I’m sort of stuck in
old times, like I’m very narrow minded with my openness on modern music which I
shouldn’t be. Cara has actually opened my eyes up a bit more, but if it wasn’t
late 1800s to 1950s I wouldn’t listen to it and she’s gotten me into Motown and
Soul and stuff – that’s her background, she used to front 15-piece bands in
England, doing all that sort of thing, and I never would have listened to that,
but it’s basically whatever gets the hair up on your neck musically, is for
you, it doesn’t matter what sort of music it is. And for me, old-timey stuff –
whether it’s old-timey Appalachian music or bluegrass – good bluegrass – or old
blues, old country, when it gets the hair up on my neck it just my hair up on
my neck, you know?
And
how do you find that?
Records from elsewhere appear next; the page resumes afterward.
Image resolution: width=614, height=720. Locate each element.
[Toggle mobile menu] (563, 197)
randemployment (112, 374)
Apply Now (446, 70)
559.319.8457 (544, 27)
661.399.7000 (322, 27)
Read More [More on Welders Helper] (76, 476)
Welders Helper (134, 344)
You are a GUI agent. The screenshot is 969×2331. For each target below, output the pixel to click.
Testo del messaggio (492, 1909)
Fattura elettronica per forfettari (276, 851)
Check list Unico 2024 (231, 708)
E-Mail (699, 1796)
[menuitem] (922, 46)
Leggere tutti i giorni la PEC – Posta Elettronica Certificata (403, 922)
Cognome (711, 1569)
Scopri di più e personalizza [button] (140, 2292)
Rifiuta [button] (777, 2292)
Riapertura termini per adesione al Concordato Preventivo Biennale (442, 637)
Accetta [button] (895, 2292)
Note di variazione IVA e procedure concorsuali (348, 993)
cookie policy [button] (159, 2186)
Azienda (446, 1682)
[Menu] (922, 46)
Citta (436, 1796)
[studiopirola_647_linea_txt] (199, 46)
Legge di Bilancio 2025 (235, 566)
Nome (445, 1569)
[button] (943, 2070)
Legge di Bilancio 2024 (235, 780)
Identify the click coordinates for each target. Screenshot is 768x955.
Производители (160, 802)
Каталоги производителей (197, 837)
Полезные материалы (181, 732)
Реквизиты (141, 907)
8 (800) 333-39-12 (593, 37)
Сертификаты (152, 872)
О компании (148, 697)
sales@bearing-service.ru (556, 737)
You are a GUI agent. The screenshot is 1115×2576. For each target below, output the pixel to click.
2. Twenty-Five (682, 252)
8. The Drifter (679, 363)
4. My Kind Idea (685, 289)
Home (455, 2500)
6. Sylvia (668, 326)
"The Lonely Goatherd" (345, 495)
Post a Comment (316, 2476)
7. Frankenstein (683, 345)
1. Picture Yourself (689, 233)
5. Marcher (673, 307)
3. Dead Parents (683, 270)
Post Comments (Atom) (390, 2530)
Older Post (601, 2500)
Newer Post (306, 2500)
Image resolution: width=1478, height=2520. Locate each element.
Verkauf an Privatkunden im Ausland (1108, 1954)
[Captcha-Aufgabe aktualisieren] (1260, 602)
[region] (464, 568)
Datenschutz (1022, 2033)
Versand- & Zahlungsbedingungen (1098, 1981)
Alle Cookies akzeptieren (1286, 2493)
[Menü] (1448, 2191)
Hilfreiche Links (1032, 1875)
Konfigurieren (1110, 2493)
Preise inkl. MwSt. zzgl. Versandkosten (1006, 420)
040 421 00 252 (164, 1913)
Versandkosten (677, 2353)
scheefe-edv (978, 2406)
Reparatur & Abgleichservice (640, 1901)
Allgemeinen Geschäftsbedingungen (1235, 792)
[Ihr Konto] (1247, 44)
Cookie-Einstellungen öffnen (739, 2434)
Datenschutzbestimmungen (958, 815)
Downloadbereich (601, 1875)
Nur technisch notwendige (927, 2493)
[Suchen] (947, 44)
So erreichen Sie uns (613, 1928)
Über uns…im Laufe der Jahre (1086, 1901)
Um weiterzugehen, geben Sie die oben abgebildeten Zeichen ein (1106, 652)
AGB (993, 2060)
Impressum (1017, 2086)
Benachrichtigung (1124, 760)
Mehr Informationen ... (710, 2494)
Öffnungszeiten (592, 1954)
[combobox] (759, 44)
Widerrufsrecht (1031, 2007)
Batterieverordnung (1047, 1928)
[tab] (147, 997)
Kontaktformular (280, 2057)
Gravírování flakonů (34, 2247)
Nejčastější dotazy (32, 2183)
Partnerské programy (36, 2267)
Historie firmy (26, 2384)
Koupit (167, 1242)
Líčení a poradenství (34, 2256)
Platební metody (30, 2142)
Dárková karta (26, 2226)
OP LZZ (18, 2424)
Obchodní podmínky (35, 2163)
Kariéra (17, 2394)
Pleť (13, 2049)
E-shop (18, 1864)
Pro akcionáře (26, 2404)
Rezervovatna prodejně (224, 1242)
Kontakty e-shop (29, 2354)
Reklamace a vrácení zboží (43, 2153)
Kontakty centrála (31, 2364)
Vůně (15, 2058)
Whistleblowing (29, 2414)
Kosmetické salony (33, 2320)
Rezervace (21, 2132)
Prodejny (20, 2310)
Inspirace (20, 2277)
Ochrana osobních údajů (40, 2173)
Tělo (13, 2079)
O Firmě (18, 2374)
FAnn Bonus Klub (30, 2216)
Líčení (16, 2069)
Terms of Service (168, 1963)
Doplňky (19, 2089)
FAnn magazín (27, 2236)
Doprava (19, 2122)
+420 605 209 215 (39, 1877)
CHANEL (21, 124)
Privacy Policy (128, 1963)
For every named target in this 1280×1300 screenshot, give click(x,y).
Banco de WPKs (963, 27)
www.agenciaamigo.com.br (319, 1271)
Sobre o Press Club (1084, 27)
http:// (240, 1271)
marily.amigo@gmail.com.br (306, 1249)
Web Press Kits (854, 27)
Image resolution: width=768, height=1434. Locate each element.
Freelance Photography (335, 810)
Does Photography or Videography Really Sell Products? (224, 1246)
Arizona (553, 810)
Because you said late 1800s to 1950s – apart from music
you heard when you were growing up, how do you actually research music from
those eras?
It was very hard in
the day because like I said, I stumbled on a record, you know, that Beau Carter,
and then I was like, man where did this come from? And when you are living
around where I was playing there wasn’t much – there’s no big record shops or
anything like that – but we’re going back in the days of vinyl, you know, and I
just basically brought every album with a black fellow on the front and that’s
fair dinkum, and a lot of it was just shit that I wouldn’t listen to. You get
home – because there was no record players where you could listen to it before
you bought it. It was like you were buying it in front of milk bars and stuff,
they used to sell them out the front of pubs and stuff out in the middle of
Queensland and then you’d jag something like Hound Dog Taylor or Elmore James
and I’ve just gone, ‘Yes’. And because you only got one record every blue moon
you’d play that record to death and really get a soaking of it, you wouldn’t
just have five records and one song here, one song there, so you’re forced to –
not forced to – but you’d listen to that one record over and over and over and
over and it was just in your head, you know? That’s basically how I went and
then I got a bit more knowhow by reading the backs of the records. They’d have
a record label that had a series of them artists like Mississippi John Hurt and
Charlie Patton and Son House and dudes like that, so then I’d specifically go
looking for these guys. I used to write them down. And then, yeah, it just went
from there basically but in this day and age you just Google anything you want
to know.
Well,
that’s true, but I think the experience you have doing that research and really
listening to those albums probably meant that it was a lot more embedded in you
than it would have been for someone who was just Googling.
Look, absolutely. I
mean, the fact that you’ve slowed the records down for starters, you get your
own style because you’re not picking exactly what you’re playing, you’re just
loving this song and you form your own style out of it. And then when you form
your style, obviously you start writing songs and it sort of stems from there.